> [Data under study]
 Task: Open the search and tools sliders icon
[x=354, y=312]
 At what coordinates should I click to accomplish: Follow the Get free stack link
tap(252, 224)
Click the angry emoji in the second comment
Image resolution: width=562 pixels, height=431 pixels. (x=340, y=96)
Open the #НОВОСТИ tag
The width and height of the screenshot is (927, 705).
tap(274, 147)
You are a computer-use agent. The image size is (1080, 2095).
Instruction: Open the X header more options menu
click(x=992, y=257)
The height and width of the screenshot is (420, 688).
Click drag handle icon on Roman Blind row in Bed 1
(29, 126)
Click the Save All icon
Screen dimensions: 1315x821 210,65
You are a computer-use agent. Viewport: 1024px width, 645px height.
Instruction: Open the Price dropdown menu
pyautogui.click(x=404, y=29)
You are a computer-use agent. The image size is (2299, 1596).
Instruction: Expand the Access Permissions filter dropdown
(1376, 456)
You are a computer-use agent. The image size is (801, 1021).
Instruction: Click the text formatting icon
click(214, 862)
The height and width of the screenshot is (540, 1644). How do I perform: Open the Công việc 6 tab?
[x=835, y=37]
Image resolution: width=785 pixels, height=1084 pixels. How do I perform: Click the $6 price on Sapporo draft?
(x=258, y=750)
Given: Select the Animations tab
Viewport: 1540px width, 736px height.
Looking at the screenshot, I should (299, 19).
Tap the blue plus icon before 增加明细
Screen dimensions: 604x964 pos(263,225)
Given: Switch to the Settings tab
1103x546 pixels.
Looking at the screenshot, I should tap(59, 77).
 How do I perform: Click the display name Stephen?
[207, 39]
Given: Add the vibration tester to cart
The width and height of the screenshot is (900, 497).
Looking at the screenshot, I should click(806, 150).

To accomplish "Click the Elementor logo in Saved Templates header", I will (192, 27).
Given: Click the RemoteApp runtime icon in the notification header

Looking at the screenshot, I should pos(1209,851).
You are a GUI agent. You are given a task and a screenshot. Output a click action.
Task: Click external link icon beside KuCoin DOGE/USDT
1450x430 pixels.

> [Description of the task] Write out every entry exactly as it appears.

> [Solved exercise]
 Task: Open the search and tools sliders icon
[x=354, y=312]
 At what coordinates should I click to accomplish: Follow the Get free stack link
tap(252, 224)
Click the angry emoji in the second comment
Image resolution: width=562 pixels, height=431 pixels. (x=340, y=96)
Open the #НОВОСТИ tag
The width and height of the screenshot is (927, 705).
tap(274, 147)
You are a computer-use agent. The image size is (1080, 2095).
Instruction: Open the X header more options menu
click(x=992, y=257)
The height and width of the screenshot is (420, 688).
Click drag handle icon on Roman Blind row in Bed 1
(29, 126)
Click the Save All icon
Screen dimensions: 1315x821 210,65
You are a computer-use agent. Viewport: 1024px width, 645px height.
Instruction: Open the Price dropdown menu
pyautogui.click(x=404, y=29)
You are a computer-use agent. The image size is (2299, 1596).
Instruction: Expand the Access Permissions filter dropdown
(1376, 456)
You are a computer-use agent. The image size is (801, 1021).
Instruction: Click the text formatting icon
click(214, 862)
The height and width of the screenshot is (540, 1644). How do I perform: Open the Công việc 6 tab?
[x=835, y=37]
Image resolution: width=785 pixels, height=1084 pixels. How do I perform: Click the $6 price on Sapporo draft?
(x=258, y=750)
Given: Select the Animations tab
Viewport: 1540px width, 736px height.
Looking at the screenshot, I should (299, 19).
Tap the blue plus icon before 增加明细
Screen dimensions: 604x964 pos(263,225)
Given: Switch to the Settings tab
1103x546 pixels.
Looking at the screenshot, I should tap(59, 77).
 How do I perform: Click the display name Stephen?
[207, 39]
Given: Add the vibration tester to cart
The width and height of the screenshot is (900, 497).
Looking at the screenshot, I should click(806, 150).

To accomplish "Click the Elementor logo in Saved Templates header", I will (192, 27).
Given: Click the RemoteApp runtime icon in the notification header

Looking at the screenshot, I should pos(1209,851).
You are a GUI agent. You are given a task and a screenshot. Output a click action.
Task: Click external link icon beside KuCoin DOGE/USDT
1450x430 pixels.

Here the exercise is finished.